BRIEF: I need the number of lines in the listing below that contain "Given", and only that number.

#### SOURCE RECORDS

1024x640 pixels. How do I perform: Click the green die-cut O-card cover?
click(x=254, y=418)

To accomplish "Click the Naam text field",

########
#### SOURCE RECORDS

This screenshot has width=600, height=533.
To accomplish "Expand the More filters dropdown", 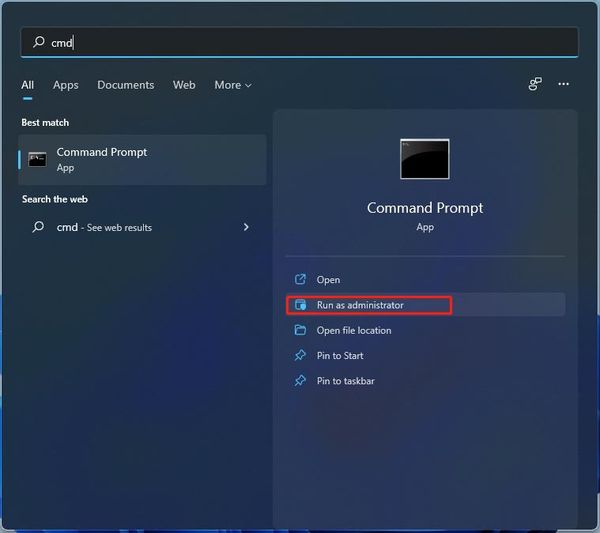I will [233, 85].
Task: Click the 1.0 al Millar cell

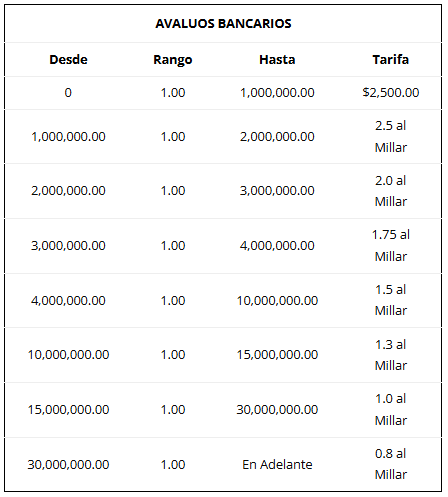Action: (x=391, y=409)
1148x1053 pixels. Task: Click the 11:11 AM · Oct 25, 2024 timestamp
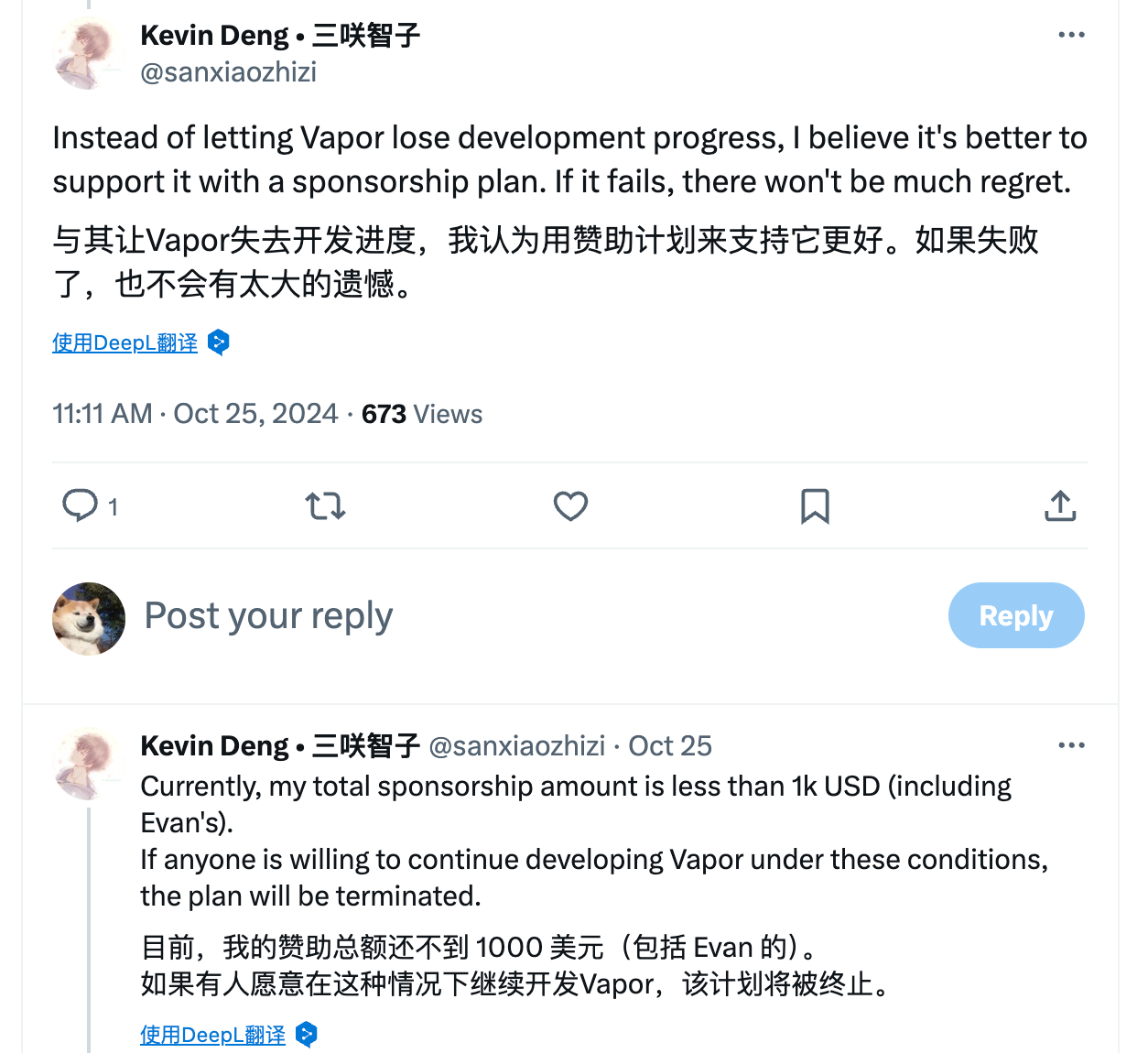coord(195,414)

########
#### SOURCE RECORDS

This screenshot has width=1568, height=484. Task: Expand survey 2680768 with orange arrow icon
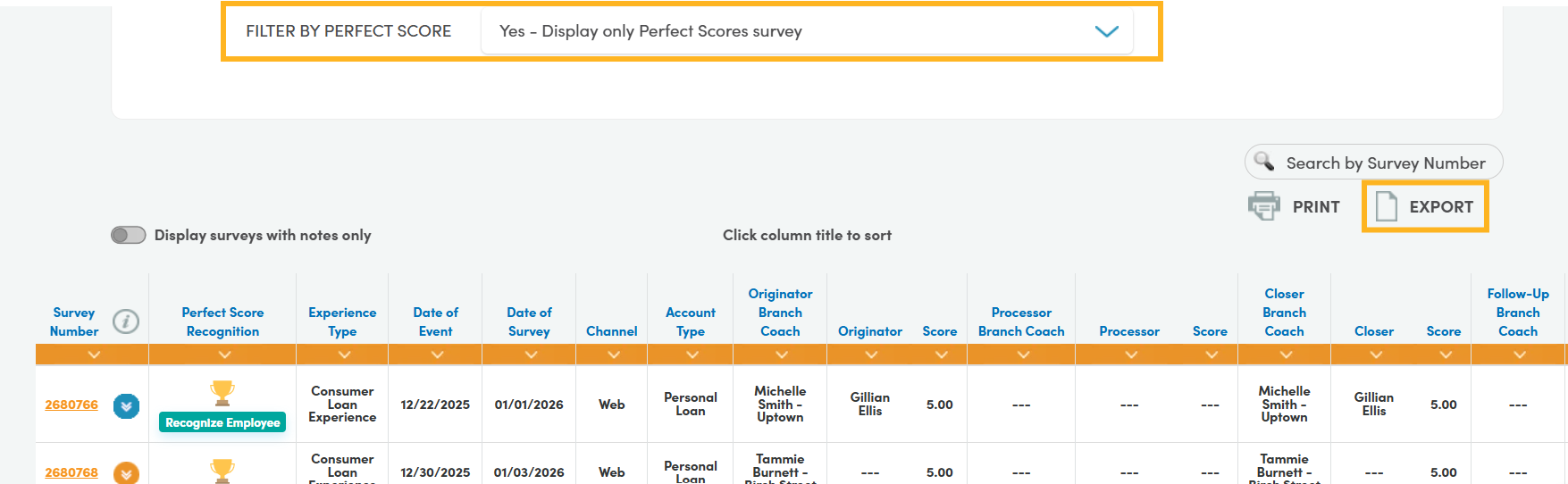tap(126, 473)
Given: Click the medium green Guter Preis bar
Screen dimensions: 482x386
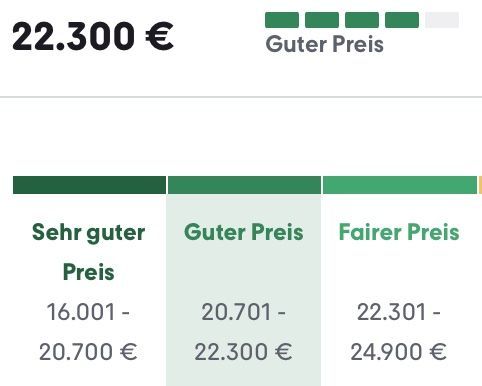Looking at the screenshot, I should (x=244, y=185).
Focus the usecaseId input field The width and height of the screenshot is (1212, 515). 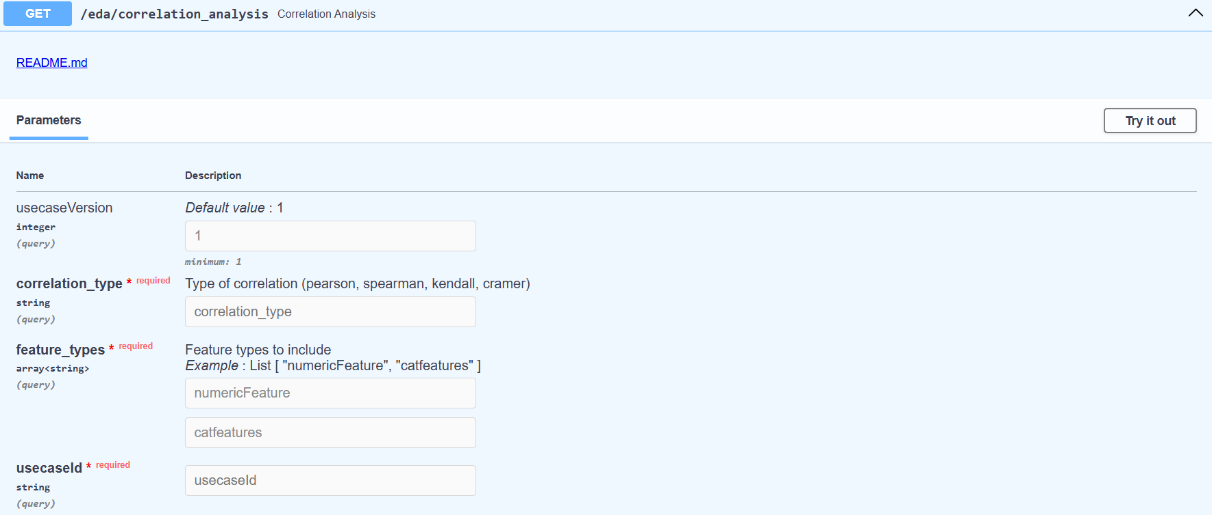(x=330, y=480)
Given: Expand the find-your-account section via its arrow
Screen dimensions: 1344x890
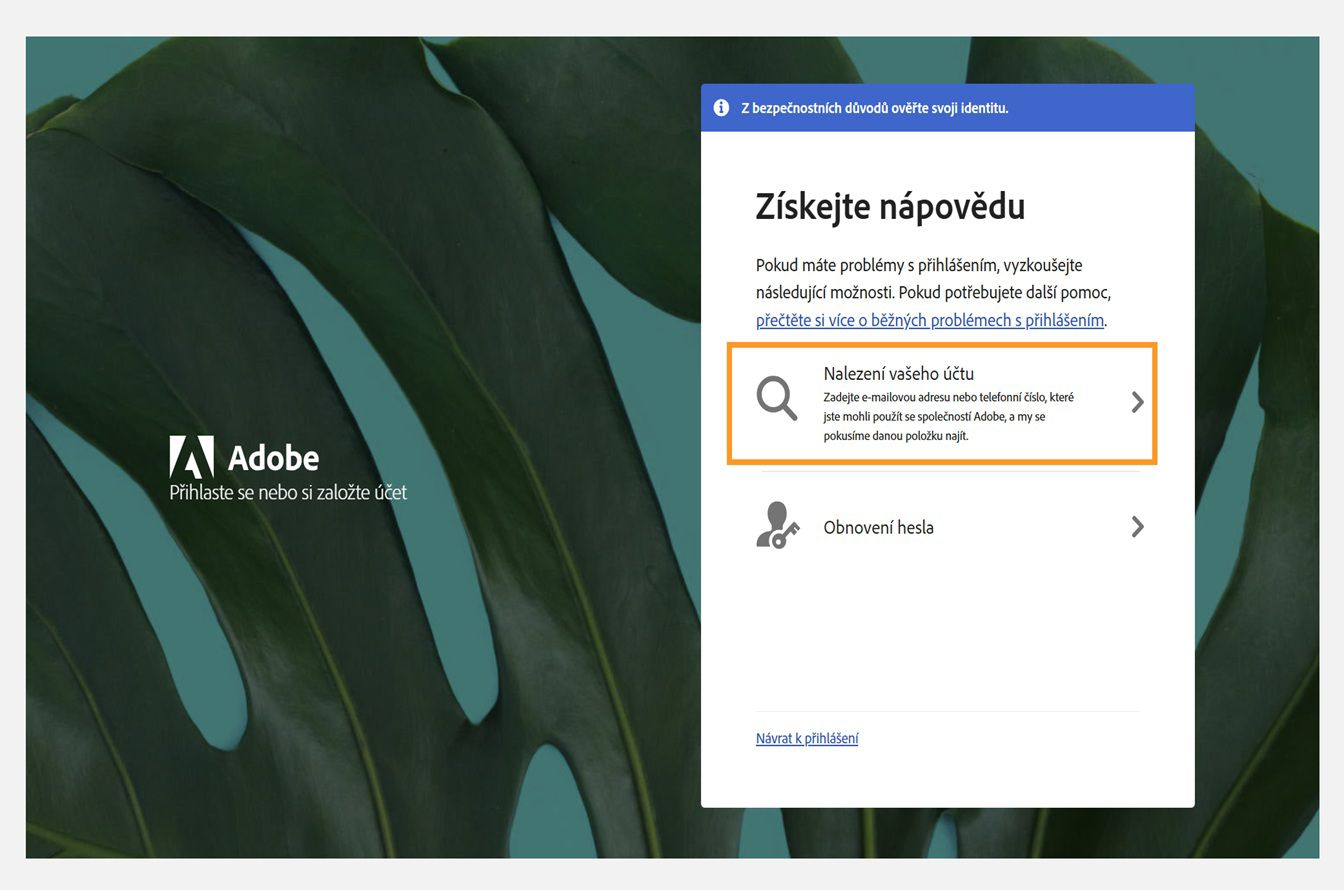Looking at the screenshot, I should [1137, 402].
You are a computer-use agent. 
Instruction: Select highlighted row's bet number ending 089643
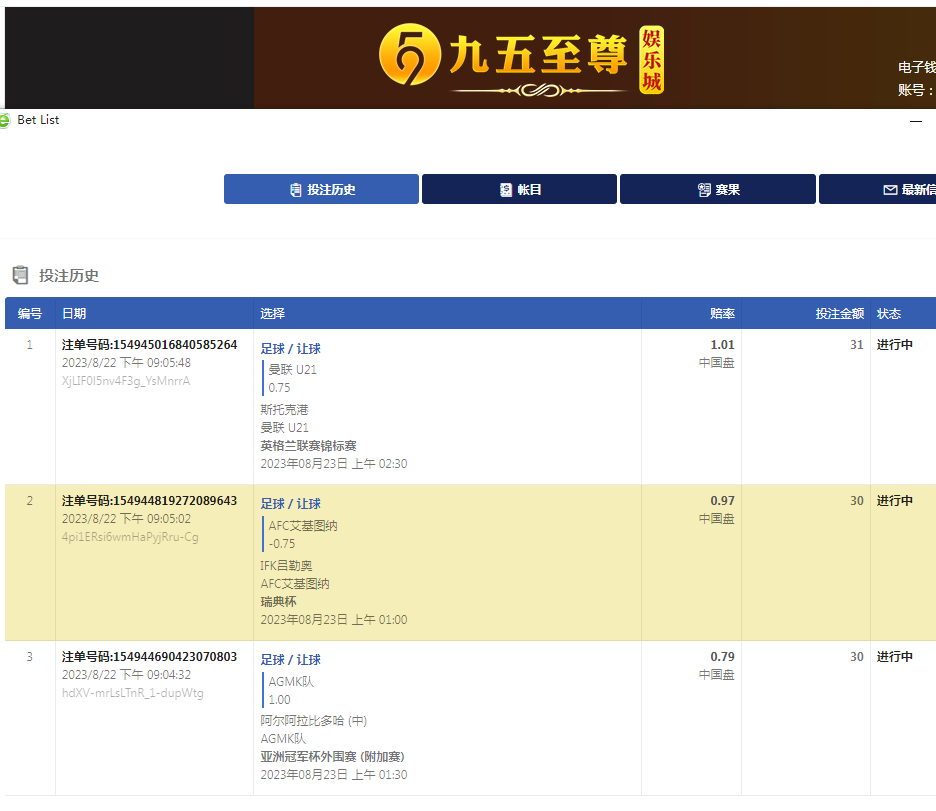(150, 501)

########

REPLY: 2